Insistindo no projecto europeu como um “colectivo”, vincou ainda que a Comissão Europeia é igualmente representada por cada país. “Cada país tem um comissário. Todos são iguais”, declarou. Mas fez uma ressalva: “Um comissário europeu não é um representante de um país, é representante da pasta que tutela.”
A ex-governante antecipa que os próximos anos tragam cada vez mais dificuldades em “concordar nos principais problemas” e na “hierarquização de prioridades”, uma vez que a realidade da União Europeia é “cada vez mais diversa”.
E embora garanta que os “objectivos ambiciosos” para a descarbonização são para manter, disse estar preocupada em garantir a capacidade de responder à “concorrência global”.
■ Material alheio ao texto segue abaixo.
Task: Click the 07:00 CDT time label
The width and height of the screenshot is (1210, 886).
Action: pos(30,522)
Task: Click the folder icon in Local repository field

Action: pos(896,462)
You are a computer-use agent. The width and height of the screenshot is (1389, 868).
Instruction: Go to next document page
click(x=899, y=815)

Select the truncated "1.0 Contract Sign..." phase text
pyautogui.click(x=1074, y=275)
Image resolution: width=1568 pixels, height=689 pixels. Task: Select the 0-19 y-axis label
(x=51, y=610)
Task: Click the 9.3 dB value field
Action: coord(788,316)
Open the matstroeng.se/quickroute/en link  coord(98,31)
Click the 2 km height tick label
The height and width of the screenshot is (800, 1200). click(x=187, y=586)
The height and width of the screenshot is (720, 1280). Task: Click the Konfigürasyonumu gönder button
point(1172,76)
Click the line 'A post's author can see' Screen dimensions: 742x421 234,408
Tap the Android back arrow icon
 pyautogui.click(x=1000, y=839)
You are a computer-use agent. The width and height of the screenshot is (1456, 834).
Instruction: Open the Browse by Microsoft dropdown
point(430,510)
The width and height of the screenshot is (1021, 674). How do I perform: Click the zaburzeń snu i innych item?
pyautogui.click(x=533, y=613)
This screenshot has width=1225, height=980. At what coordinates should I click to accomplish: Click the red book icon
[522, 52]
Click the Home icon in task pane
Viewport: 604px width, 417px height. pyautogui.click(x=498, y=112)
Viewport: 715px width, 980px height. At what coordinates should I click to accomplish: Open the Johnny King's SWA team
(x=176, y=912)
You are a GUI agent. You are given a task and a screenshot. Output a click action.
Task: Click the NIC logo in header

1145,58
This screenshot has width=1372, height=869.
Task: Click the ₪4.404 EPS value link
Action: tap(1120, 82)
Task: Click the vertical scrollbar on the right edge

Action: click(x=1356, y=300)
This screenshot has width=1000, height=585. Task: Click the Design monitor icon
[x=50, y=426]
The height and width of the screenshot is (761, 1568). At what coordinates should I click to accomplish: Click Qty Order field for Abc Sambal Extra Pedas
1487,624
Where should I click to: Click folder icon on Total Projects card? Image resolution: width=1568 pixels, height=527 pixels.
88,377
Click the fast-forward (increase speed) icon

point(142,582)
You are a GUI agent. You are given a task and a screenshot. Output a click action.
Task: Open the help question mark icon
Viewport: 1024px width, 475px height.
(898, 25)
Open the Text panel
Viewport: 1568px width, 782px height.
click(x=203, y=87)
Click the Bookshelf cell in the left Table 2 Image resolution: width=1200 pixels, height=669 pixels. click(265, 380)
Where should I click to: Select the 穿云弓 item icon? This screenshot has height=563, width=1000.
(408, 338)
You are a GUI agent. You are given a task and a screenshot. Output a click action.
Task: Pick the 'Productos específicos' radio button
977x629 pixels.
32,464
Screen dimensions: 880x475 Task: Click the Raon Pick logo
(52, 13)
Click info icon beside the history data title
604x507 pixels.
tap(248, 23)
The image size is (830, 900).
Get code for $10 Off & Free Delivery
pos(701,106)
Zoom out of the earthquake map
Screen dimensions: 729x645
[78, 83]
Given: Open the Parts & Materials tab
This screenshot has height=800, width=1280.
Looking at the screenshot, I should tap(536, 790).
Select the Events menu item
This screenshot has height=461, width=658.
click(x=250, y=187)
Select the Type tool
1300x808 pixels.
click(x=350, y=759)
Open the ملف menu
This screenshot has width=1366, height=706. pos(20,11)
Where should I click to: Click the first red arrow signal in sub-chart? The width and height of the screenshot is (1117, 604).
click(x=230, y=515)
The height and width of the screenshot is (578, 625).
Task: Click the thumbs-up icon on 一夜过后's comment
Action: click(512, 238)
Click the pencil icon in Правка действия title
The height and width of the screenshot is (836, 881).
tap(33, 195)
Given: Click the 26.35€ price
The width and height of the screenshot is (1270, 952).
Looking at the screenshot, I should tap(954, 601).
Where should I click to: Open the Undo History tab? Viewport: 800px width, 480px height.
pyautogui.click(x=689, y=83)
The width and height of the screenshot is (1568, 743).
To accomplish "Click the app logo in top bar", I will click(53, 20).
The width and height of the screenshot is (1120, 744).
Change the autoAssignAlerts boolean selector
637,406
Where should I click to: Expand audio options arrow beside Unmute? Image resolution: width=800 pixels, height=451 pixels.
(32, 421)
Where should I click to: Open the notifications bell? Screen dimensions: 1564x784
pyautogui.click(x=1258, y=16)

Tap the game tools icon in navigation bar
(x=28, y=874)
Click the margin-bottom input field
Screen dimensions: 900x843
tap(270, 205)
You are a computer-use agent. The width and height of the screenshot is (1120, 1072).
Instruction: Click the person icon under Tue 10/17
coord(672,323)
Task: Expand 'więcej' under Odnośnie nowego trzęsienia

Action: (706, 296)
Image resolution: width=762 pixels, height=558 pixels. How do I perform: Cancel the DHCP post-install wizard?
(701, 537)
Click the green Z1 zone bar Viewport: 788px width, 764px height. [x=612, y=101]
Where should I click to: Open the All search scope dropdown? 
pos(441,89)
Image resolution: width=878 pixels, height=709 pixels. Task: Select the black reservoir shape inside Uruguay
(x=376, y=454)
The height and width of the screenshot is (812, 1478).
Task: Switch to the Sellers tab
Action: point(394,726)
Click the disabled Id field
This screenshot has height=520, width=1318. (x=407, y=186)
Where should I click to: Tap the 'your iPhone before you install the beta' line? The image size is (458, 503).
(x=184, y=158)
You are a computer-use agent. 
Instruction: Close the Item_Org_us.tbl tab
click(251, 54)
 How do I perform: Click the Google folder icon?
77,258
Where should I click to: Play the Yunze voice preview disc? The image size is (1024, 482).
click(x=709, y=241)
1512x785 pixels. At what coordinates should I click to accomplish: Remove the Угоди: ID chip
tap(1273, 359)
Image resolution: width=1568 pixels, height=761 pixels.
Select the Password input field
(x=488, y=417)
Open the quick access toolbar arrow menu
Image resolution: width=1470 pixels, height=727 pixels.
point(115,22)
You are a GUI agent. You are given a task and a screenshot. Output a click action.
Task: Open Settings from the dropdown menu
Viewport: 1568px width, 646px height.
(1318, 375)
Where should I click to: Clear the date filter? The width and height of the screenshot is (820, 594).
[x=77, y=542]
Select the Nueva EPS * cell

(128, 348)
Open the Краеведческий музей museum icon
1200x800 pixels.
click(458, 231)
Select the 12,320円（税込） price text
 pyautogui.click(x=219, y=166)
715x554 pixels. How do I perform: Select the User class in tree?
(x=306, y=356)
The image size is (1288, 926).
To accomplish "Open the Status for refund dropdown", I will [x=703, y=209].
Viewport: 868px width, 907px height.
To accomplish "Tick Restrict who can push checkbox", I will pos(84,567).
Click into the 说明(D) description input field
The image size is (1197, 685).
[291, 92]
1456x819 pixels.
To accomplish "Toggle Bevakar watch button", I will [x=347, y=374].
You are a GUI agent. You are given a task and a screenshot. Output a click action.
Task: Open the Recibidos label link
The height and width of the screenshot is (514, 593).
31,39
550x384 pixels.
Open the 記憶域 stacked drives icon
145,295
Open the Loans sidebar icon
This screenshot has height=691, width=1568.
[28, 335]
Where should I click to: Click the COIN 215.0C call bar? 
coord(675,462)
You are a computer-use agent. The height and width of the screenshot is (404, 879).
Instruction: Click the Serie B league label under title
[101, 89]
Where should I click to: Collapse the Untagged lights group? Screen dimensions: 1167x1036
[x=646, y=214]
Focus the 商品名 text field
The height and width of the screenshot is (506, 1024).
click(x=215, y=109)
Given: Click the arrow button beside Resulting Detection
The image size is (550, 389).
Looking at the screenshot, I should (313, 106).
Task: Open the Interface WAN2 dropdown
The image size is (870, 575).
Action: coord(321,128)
A ex-ministra das Finanças assinalou ainda a sua preocupação com o envelhecimento demográfico, mas pede que as soluções não ponham “em causa os valores europeus”, a “liberdade e o respeito pela dignidade humana”.
“O que todos queremos na Europa é viver melhor”, sintetizou. Para Albuquerque, “o que se faz melhor a nível europeu, deve ser feito a nível europeu e o que se faz melhor a nível nacional deve ser feito a esse nível”.
Naquela que foi a sua primeira presença pública depois da sua indigitação, Albuquerque afirmou que era preciso “valorizar a pertença à Nato”. “Temos de caminhar para garantir que nos conseguimos defender”, sublinhou, defendendo que um dos caminhos será através da “reabilitação da indústria de defesa na Europa”. A ex-governante quer também mais empresas a concorrer “na área da tecnologia”, nomeadamente no sector da Inteligência Artificial.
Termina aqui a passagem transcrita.